▶ [Compiti da svolgere]
**a)** Nel testo su Giancarlo Turchetto, in quale località viene catturato dai tedeschi?
**b)** Ripeti fedelmente il tratto del testo su Giancarlo Turchetto che va da "Giancarlo Turchetto, Sottotenente" fino a "il suo ritorno.".
**c)** Prosegui il testo su Giancarlo Turchetto dal punto in cui si interrompe.

▶ [Estratto]
++++++++++

Giancarlo Turchetto, Sottotenente in Grecia, dopo l’8 settembre 1943 viene catturato dai tedeschi a Volos e deportato attraverso un lungo viaggio a Beniaminowo, da dove poi sarà trasferito a Sandbostel e infine a Wietzendorf.
La storia del protagonista è una delle tante vicende che coinvolsero oltre 600mila militari italiani fatti prigionieri dai tedeschi dopo l’8 settembre del ‘43. È la storia di una Resistenza senz’armi, di un militare che ha scelto di restare nel Lager piuttosto che collaborare con Hitler e Mussolini. Turchetto racconta ogni giorno la sua prigionia: sono pagine preziose, descrizioni vivide, emozioni scritte sulla carta alla luce fioca di una candela. E sono tutte rivolte alla moglie Mariuccia – chiamata affettuosamente Uccia – ai figli e alla mamma Camilla, che a casa hanno atteso a lungo il suo ritorno.
La scrittura ha il carattere vivo di un romanzo, ma romanzo non è. Le condizioni di vita sono misere, si soffre il freddo, la fame, e il pensiero della morte accompagna costantemente il protagonista. È’ una condizione che di umano non ha più nulla, ma Giancarlo sopravviverà e riuscirà a tornare grazie all’amore per la sua famiglia, che gli darà la forza di resistere alla degradazione del Lager. Il testo è corredato da un agile apparato storiografico e contiene documenti e fotografie.
Genre: HISTORY / GeneralLa coscienza dell’uomo contemporaneo vive oggi con disagio ogni violazione dei diritti umani: il periodo del rifiuto dell’orrore è passato, si è creata la distanza ed è tempo di far emergere con più forza le voci degli Internati. Tutto questo ci costringe a guardare dentro a questa tragedia e ci spinge a diventare militanti della memoria, testimoni attivi.

++++++++++

▶ [Materiale raccolto]
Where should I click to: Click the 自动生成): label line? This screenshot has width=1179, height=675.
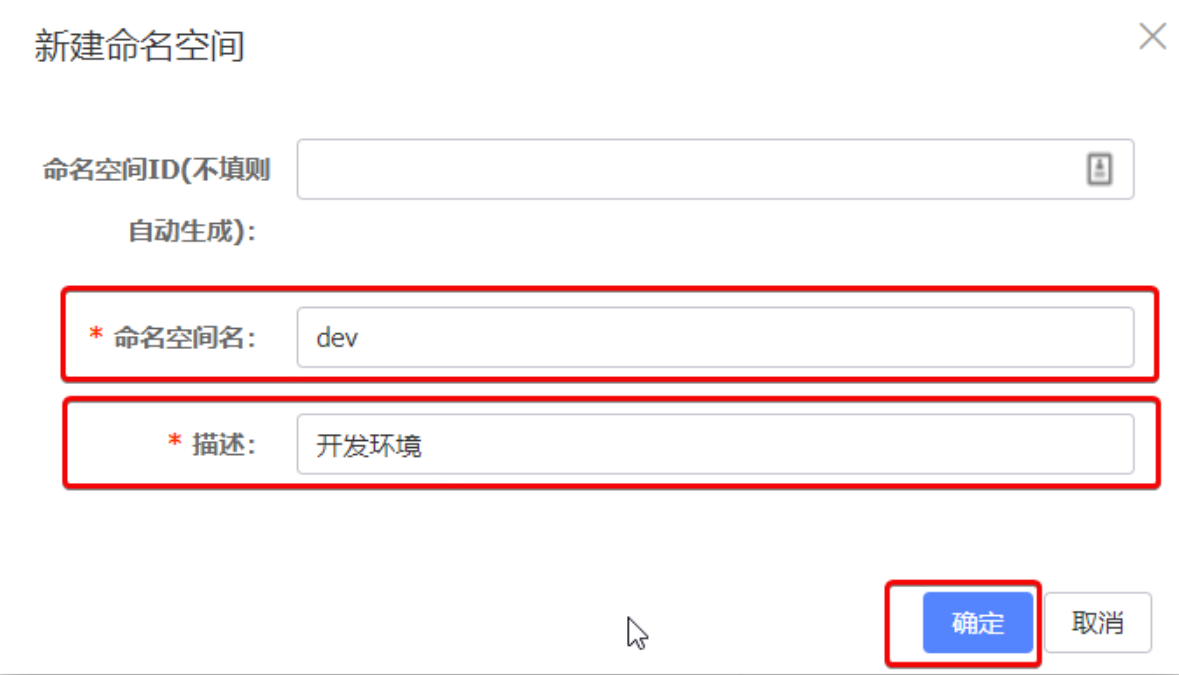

++++++++++

▶ [Risposte per compito]
**a)** A Volos.

**b)**
Giancarlo Turchetto, Sottotenente in Grecia, dopo l’8 settembre 1943 viene catturato dai tedeschi a Volos e deportato attraverso un lungo viaggio a Beniaminowo, da dove poi sarà trasferito a Sandbostel e infine a Wietzendorf.
La storia del protagonista è una delle tante vicende che coinvolsero oltre 600mila militari italiani fatti prigionieri dai tedeschi dopo l’8 settembre del ‘43. È la storia di una Resistenza senz’armi, di un militare che ha scelto di restare nel Lager piuttosto che collaborare con Hitler e Mussolini. Turchetto racconta ogni giorno la sua prigionia: sono pagine preziose, descrizioni vivide, emozioni scritte sulla carta alla luce fioca di una candela. E sono tutte rivolte alla moglie Mariuccia – chiamata affettuosamente Uccia – ai figli e alla mamma Camilla, che a casa hanno atteso a lungo il suo ritorno.

**c)**
Ho conosciuto Barbara Conte qualche anno fa e abbiamo scambiato qualche chiacchiera davanti a un caffè in piazza a Casier… non so come, ma il discorso è finito sulle passioni che ognuna di noi aveva e ha ancora, tra cui la storia delle nostre famiglie. Qualche giorno dopo Barbara è passata da me e mi ha portato un tomo rilegato in pelle blu dicendomi: «Questo lo ha scritto mio nonno in prigionia, se hai tempo leggilo e dimmi se può essere interessante».
Da quel momento il diario del nonno mi ha accompagnato per qualche anno, assieme alle numerosissime lettere ai familiari e ai documenti che piano piano abbiamo raccolto con meticolosa attenzione grazie alla disponibilità degli altri parenti. Per le mie ricerche sull’Internamento – avviate ormai da anni - mi rifaccio a Giorgio Rochat[1], che diede avvio al dibattito sull’importanza dell’uso di diari e memoriali per ricostruire da un punto di vista storico la vicenda. Questo grande studioso insiste sull’importanza di problematizzare i dati statistici relativi al numero degli Internati per spiegare le ragioni della “Resistenza senz’armi”. Questo, secondo Rochat, avrebbe dovuto costituire l’inizio di una riflessione storica.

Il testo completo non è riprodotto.